--- Your instructions ---
Carry on the news report below about the cloned boxer puppy, starting right after its final sentence.

*** Opening of Document text ***

A cloned puppy was successfully born to a surrogate mother in England on Saturday, but the procedure cost a British couple roughly $100,000.
According to The Telegraph (UK), Laura Jacques, 29, and her partner Richard Remde, 43, lost their 8-year-old boxer, Dylan, to a heart attack in June after he was diagnosed with an inoperable brain tumor.
Dylan had been deceased for 12 days when the couple was able to get a skin sample to South Korea biotech firm Sooam for a cloning attempt.
The firm said that the procedure had never worked for any dog that had been dead longer than five days, however Dylan's DNA sample produced not one but two embryos. Those embryos were then implanted into surrogate mother dogs.
The first of those replica dogs was born the day after Christmas — Boxing Day, as the British call it. The couple named it Chance, after a character in the Disney film "Homeward Bound." The second replica pup is due on Tuesday. They expect to name it Shadow, after another character in the movie.

*** Close of Document text ***
*** Opening of Information ***

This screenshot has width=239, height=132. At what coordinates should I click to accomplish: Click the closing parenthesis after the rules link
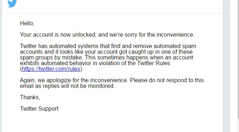pos(81,69)
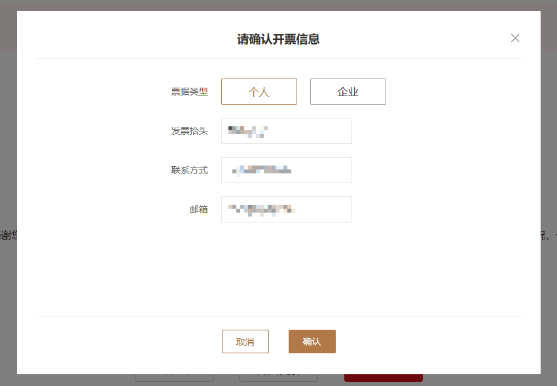557x386 pixels.
Task: Confirm the invoicing information
Action: [x=312, y=341]
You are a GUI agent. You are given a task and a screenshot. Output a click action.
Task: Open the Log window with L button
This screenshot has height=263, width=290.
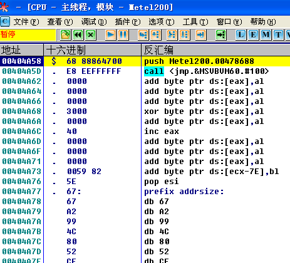[241, 34]
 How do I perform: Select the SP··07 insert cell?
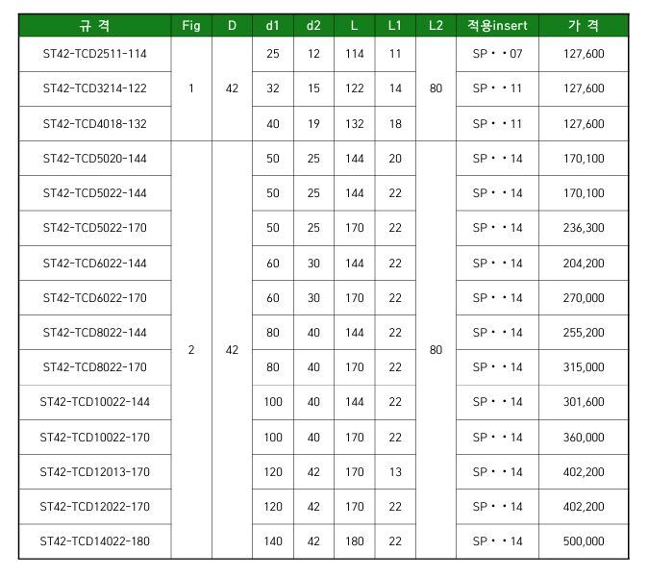(x=497, y=54)
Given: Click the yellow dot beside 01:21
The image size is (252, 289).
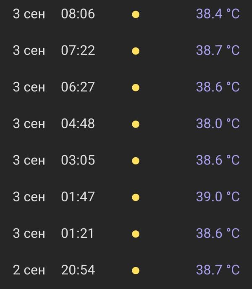Looking at the screenshot, I should (136, 234).
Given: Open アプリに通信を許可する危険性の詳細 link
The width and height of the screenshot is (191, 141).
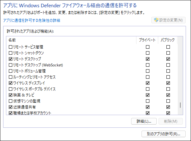Looking at the screenshot, I should (x=32, y=21).
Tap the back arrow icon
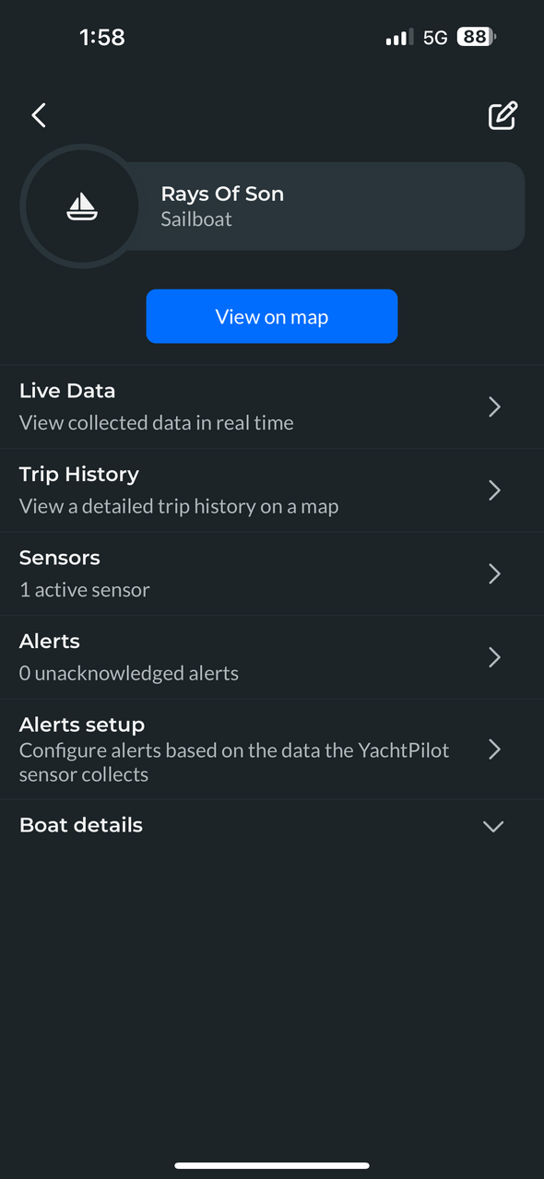The width and height of the screenshot is (544, 1179). point(39,115)
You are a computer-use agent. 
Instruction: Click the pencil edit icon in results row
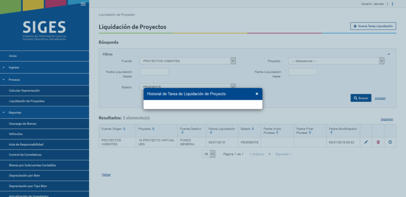[366, 142]
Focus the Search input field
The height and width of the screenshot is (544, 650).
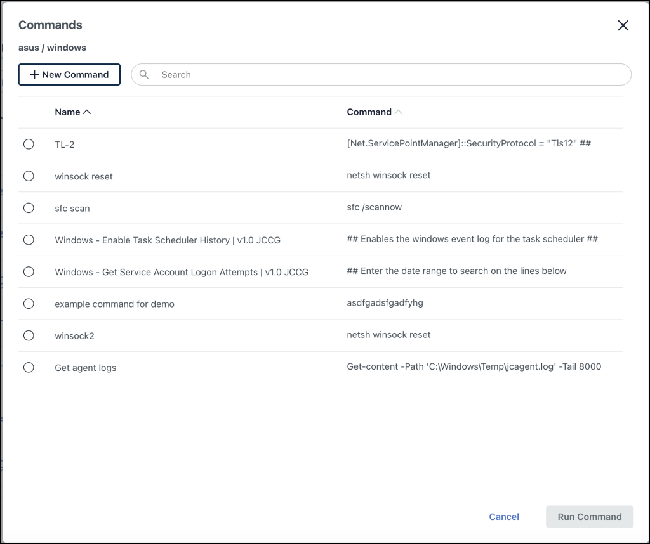[381, 74]
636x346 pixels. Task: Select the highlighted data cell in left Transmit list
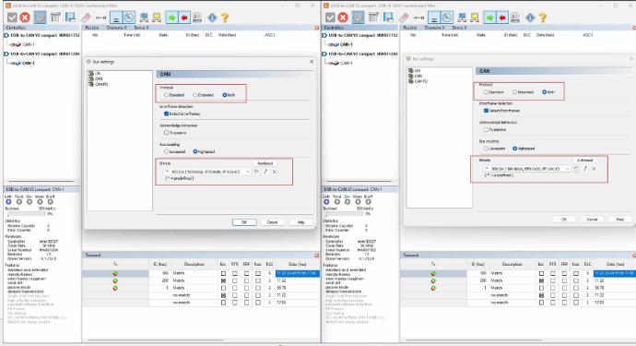298,274
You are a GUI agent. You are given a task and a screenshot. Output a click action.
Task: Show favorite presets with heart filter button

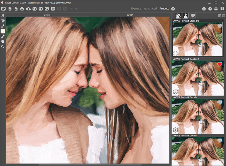[x=193, y=16]
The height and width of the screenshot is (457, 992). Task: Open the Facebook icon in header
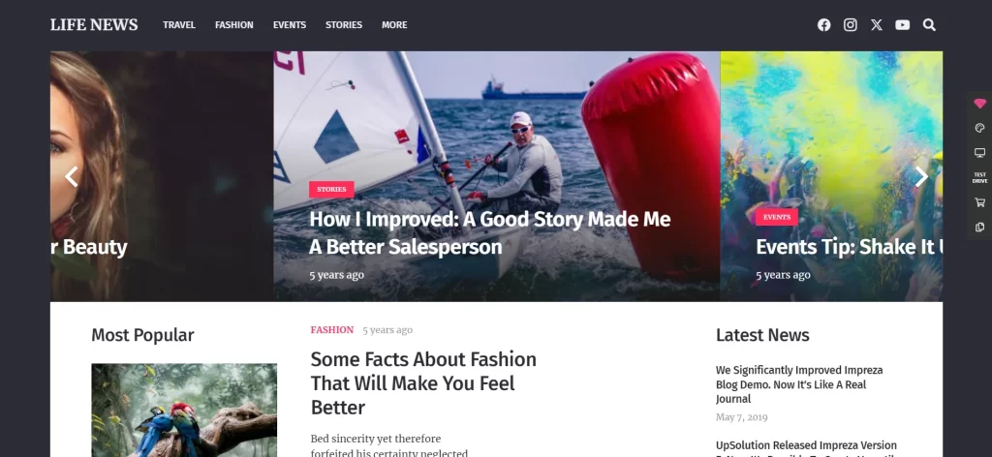tap(823, 24)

*** Close of Information ***

--- Output for this exercise ---
"The noises just make your heart melt don’t they?" Jacques said after the birth.
"After they got him out I still couldn’t quite believe it had happened. But once he started making noises I knew it was real. Even as a puppy of just a few minutes old I can’t believe how much he looks like Dylan. All the colorings and patterns on his body are in exactly the same places as Dylan had them."
"I was much more overwhelmed with emotion at the birth than I expected to be," said Remde.
The first mammal to ever be cloned was Dolly the sheep, born in Scotland in 1996. The first dog was cloned in 2005 by Sooam. It has cloned roughly 700 dogs since, but Dylan's cloning is unique because the cell samples were older than any previously used by the company.
In order to create a dog clone, scientists remove the nucleus and genetic material from a female donor egg, and implant it with the genetic material of the animal they wish to clone.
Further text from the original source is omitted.